Light is infinite dimensional (up to quantum fuzziness).

The number of photons of each frequency of light is independent of the photons of other frequencies of light, even ones the smallest distance away.

Our ability to sense light is based on (usually) a three pigment system in our eyes (some humans have 4, some have 2 and some have 1 or 0). These three pigments, plus our brain, map this infinite dimensional space into a 3 dimensional one.

When we see "pure red" plus "pure green" looks like "yellow", this means that when we excite the pigments in our eye with "red" and "green" photons in equal amounts, the result is the same as if we excited the pigments with "yellow" photons.

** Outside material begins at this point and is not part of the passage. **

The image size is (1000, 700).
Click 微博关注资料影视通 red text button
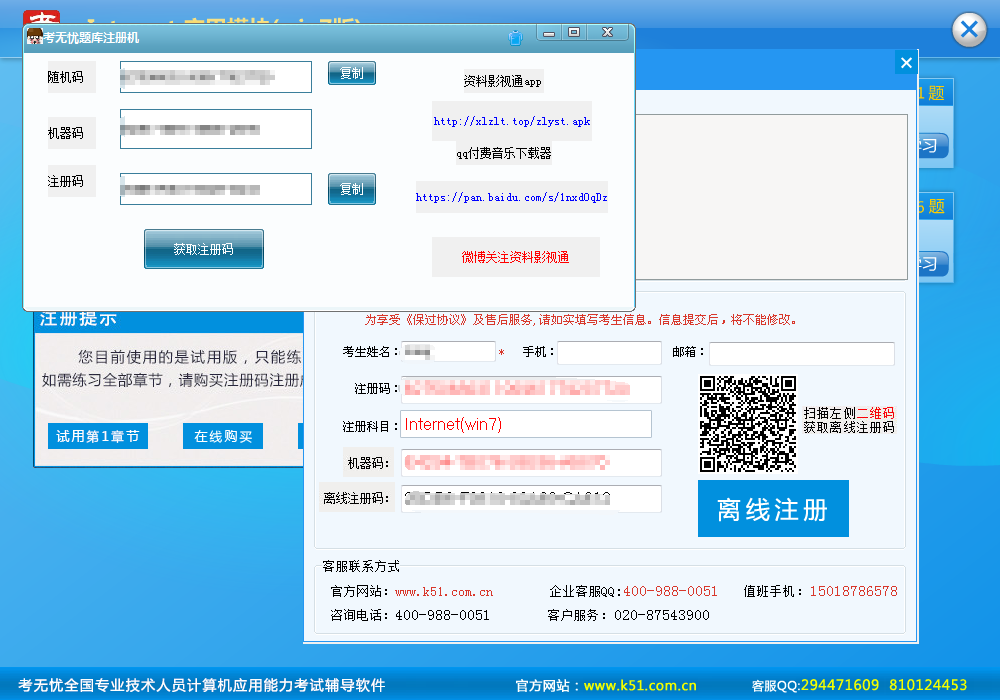[515, 257]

The "red" and "green" photons never become yellow photons. Your inability to distinguish red+green from yellow is in effect an optical illusion caused by limitations in how you see.

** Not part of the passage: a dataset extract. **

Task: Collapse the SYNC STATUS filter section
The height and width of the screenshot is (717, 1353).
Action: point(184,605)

A creature with certain kinds of different, or more, pigments would not confuse "red+green" and "yellow"; the two might look completely different.

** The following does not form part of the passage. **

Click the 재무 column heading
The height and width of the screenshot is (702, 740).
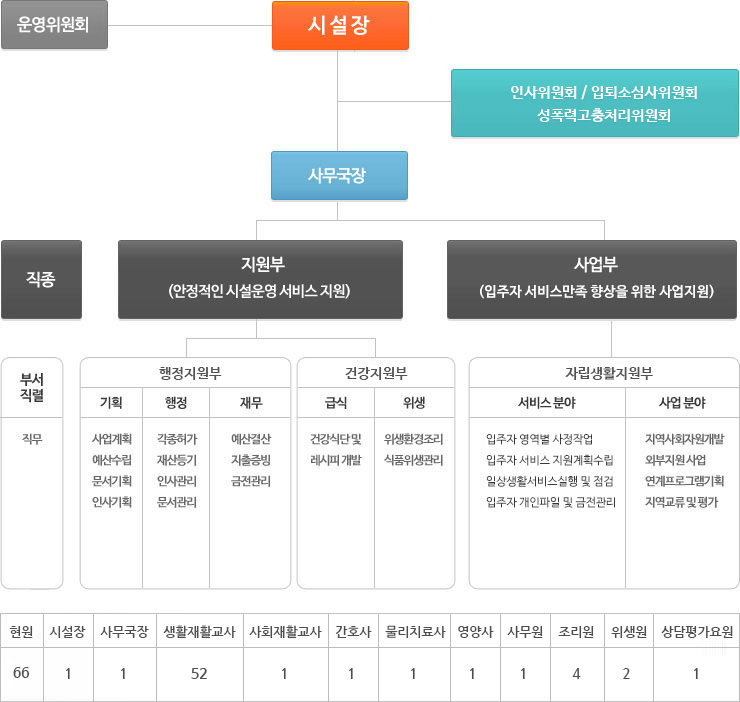tap(250, 403)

Because of how we sense light, there are colors we can see that do not correspond to any single frequency of light. There are no "brown" photons, nor are there "white" photons. These correspond to certain mixtures of photons in the 3 dimensional projection of the infinite dimensional color space that is real light.

There are tools that let us distinguish between "red+green" and "yellow" light. The easiest is a prism -- each photon of light will be bent differently from it, so a narrow point-source of "yellow photons" will bend together, while "red+green" will be split apart by the prism.

Note that this doesn't match your art class colour mixture. Paint mixes via subtraction (each pigment absorbs certain colours and reflects the rest, and when you mix two both of their absorbtion occurs to some extent).

Photons or light mix by addition.

A big difference is that if you mix all your pigments together, you get a muddy brown or black (mixing many pigments can violate the region where the "absorbtion combines" approximation works, preventing it from being black). If you mix all your lights together, you get white (assuming they are in the right balance).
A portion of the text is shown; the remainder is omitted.